Sadly, however, in this instance (and in many others in the region), clearcutting and removal of wood was followed by…nothing. The land was neither replanted nor tended with forestry values in mind.
So instead of a healthy young crop of fir, hemlock and cedar, these areas are now overgrown with red alder and blackberries. When asked their opinion of the harvested patches and what they’d advise doing with them, two foresters who walked with me expressed the same opinion: “mow it down and start afresh”.
Because I’m an ecologist who understands the value of early successional forests, I don’t think I’d go so far.
But their opinion does underscore my point. Some 16 years after harvest, a substantial portion of the area is not what it could have been.
Or to use Aldo’s words…
…the land is not being used to its full potential, providing for breakfast or the furnace.

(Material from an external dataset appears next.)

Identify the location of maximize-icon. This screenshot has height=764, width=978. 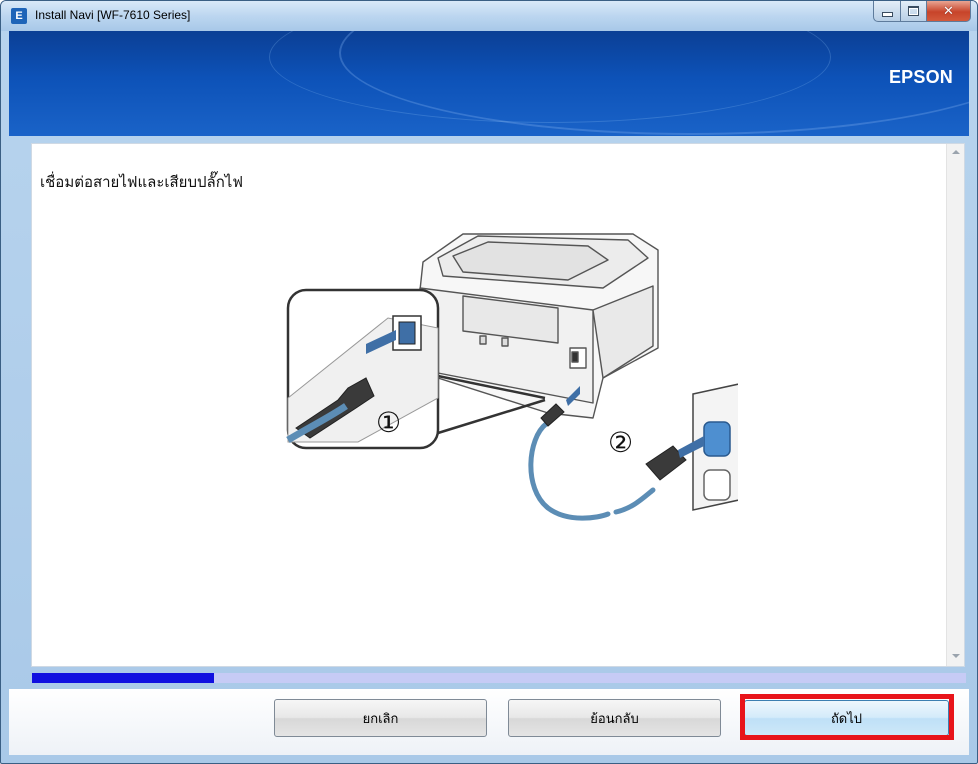
(914, 11).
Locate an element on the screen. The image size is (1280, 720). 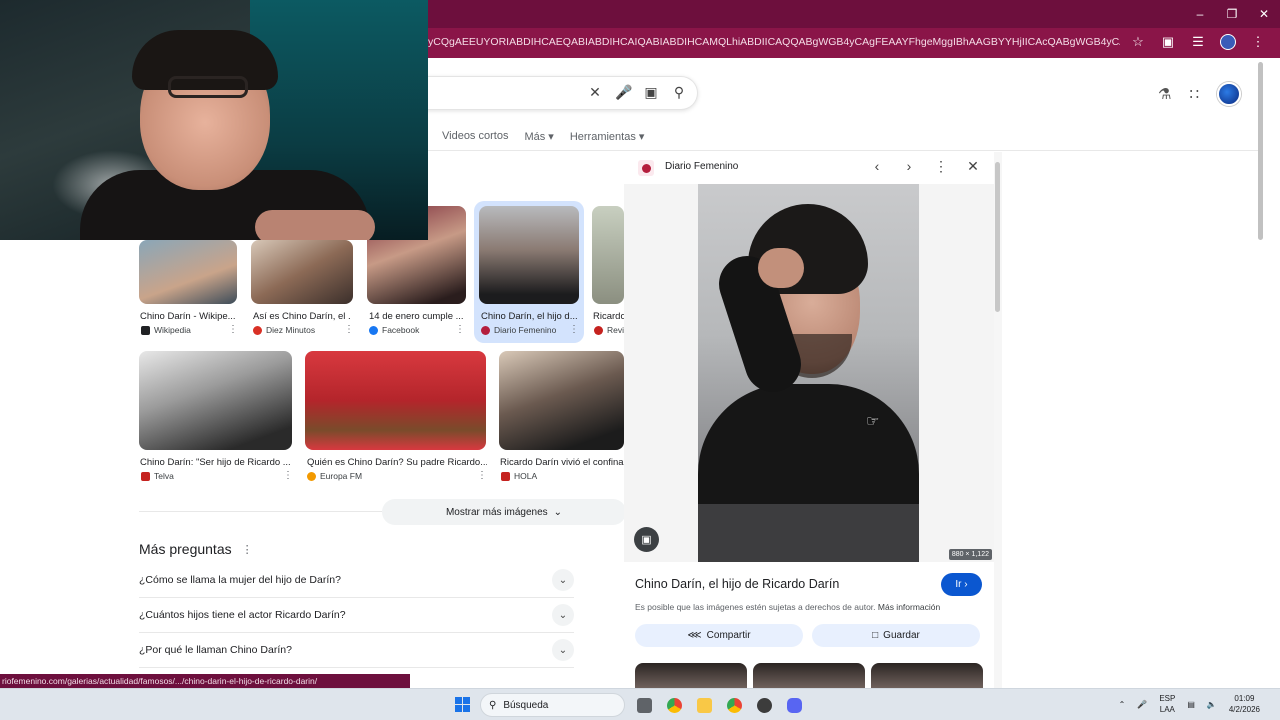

The language of the original timber License is quite explicit:
“The Licensor acknowledges that the Licensee has the full right and privilege to harvest and remove the timber growing on the lands as of May 31, 1998. A harvesting plan is to be reasonably agreed to between between the Licensee and the Licensor.”
The agreement further states that upon termination, the lands and roads will be left “in a condition reasonably acceptable to the Licensor” and that
“Once the timber has been harvested in accordance to the agreed upon harvesting plan and removed by the lands by the Licensee, this license and all rights inferred will terminate. Any remaining timber not harvested by the Licensee at this time will belong to the Licensor.”

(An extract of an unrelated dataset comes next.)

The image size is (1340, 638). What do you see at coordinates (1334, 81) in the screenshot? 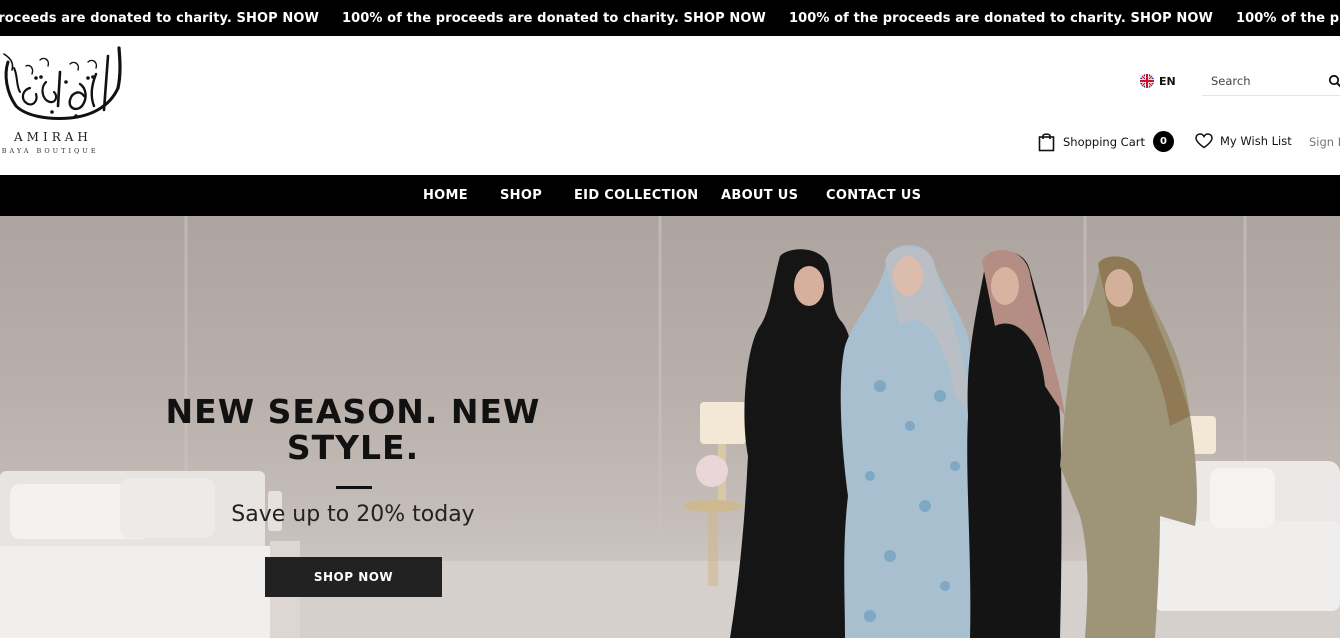
I see `search-icon` at bounding box center [1334, 81].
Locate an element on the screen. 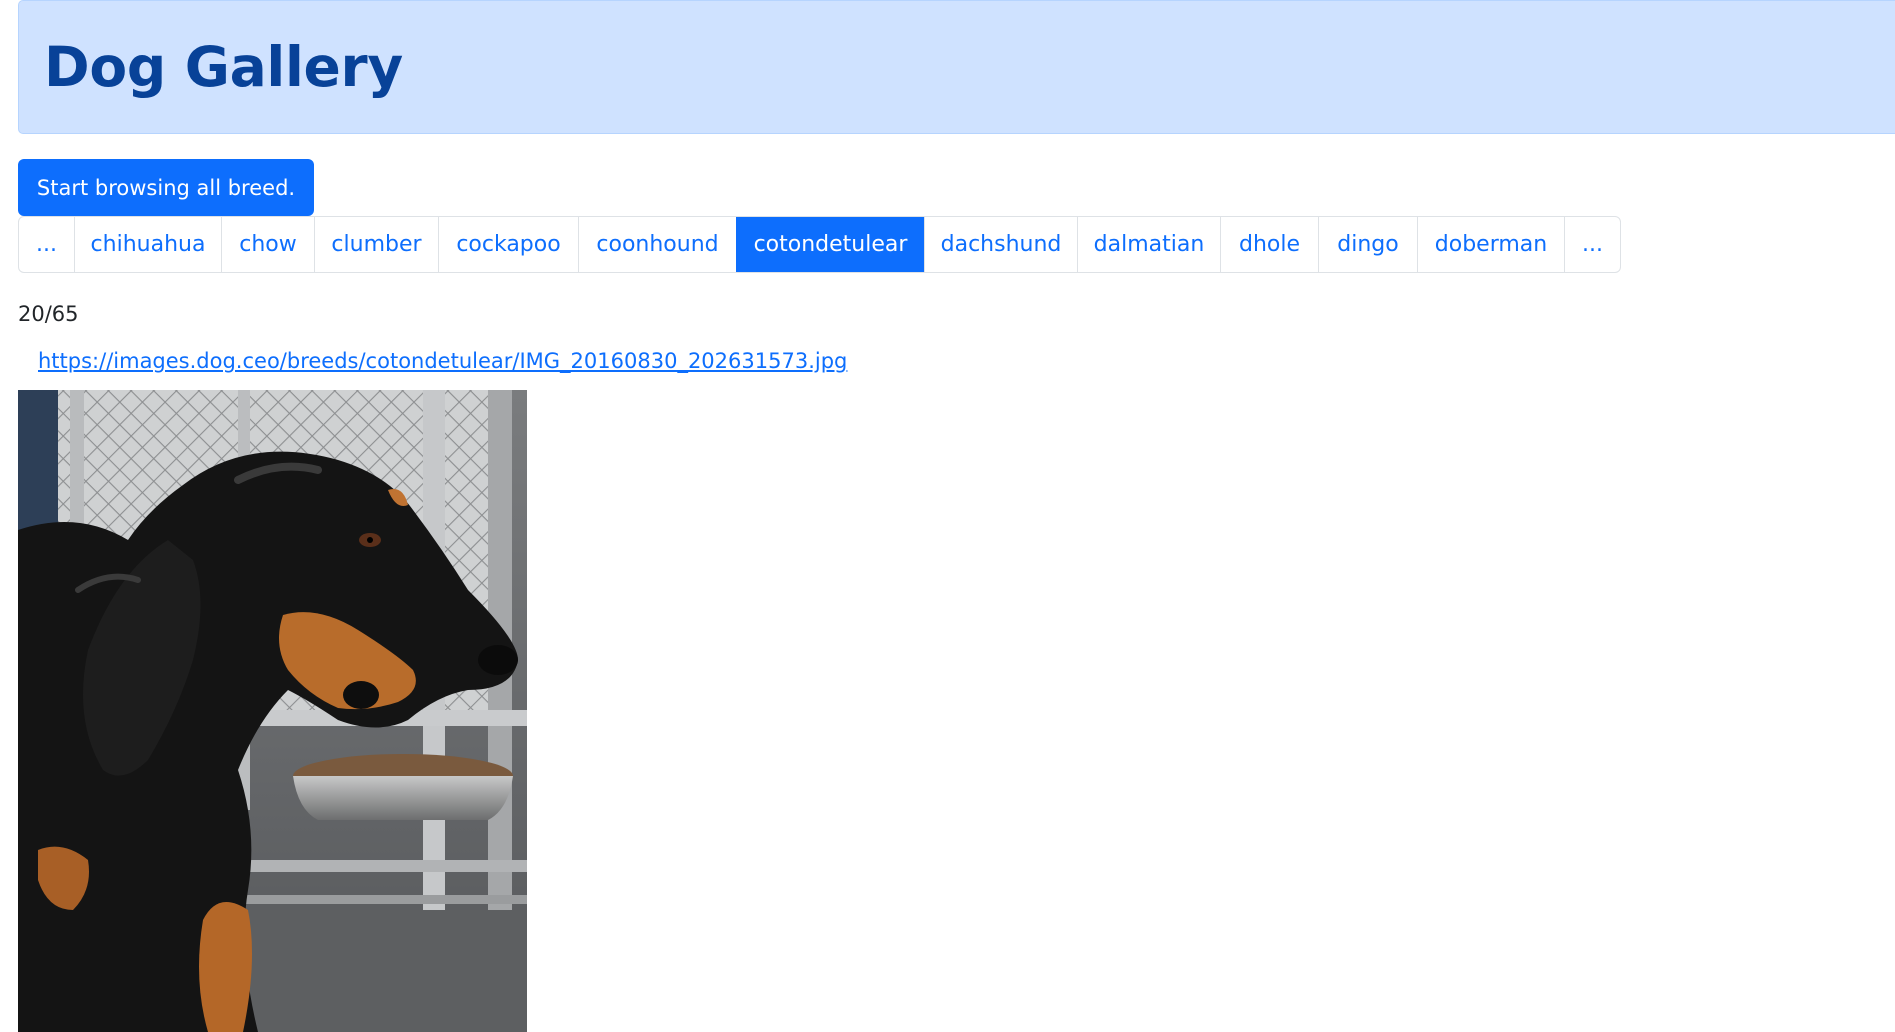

One would assume that the terms of the license were fulfilled – i.e., that there was a harvesting plan “reasonably agreed to” by Pacifica Papers (the Licensor in June 1999) and Weyerhaeuser (who acquired the Licensee MacMillan Bloedel Ltd in November of that year) – prior to any trees coming down.
So I remain puzzled by the subsequent grant of timber rights by Norske Skog Canada to Weyerhaeuser in June of 2005 – with no mention of the fact that the Licensee had already exercised their rights by cutting 1/4 of the standing timber. I’m puzzled also that Weyerhaeuser, which advertised itself as the “tree-growing company”, had not replanted the land – or seemingly been asked to do so by the Licensor.
Was the “reasonably agreed to” harvesting plan in 1999 just considered to be incomplete in 2005?
As in “sure, my company can mow your lawn…we’ll do the easy bits now, then come back later to finish up… maybe in five years time…or fifteen years…or whenever we feel like it”.
I suspect we’ll never see details of the agreed-upon harvest plan. It was likely just an annotated forest cover map, with some notes about road access. Some might consider that this is old news, and doesn’t really matter. I would argue that it very much does matter, because it comes down to a question of what the future may hold for a parcel of land that still contains substantial forest values.
The second problem was something that at first I thought was the GIS version of a “typo”. What I’d noticed, after comparing Landsat imagery and ALR maps, was something odd.
Had a paved municipal road really been constructed on the ALR? Yes. Could I be certain of when it was constructed? Yes. Was there an application related to it, or a decision made about it? Well, not that I can find.
Construction of the road amounted to an “effective” ALR exclusion size of about 0.8 ha (1.8 acres).
The Powell River Peak again provides essential context (sadly, many of their online archives have disappeared).
One article described the land sale, and a follow-up story provided more details and a map of the planned subdivision. From these it’s apparent that the road was part of the design from the very start.
At this point it’s impossible to be certain about why or how this happened. But it did, and it means that in terms of the subdivision for which 8 acres were sold by the PRSC, about 10 acres were actually used to develop it.
Yes, more nibbling away at the ALR – Powell River style.
It is rather a nice road…but somehow I think Aldo would be unimpressed.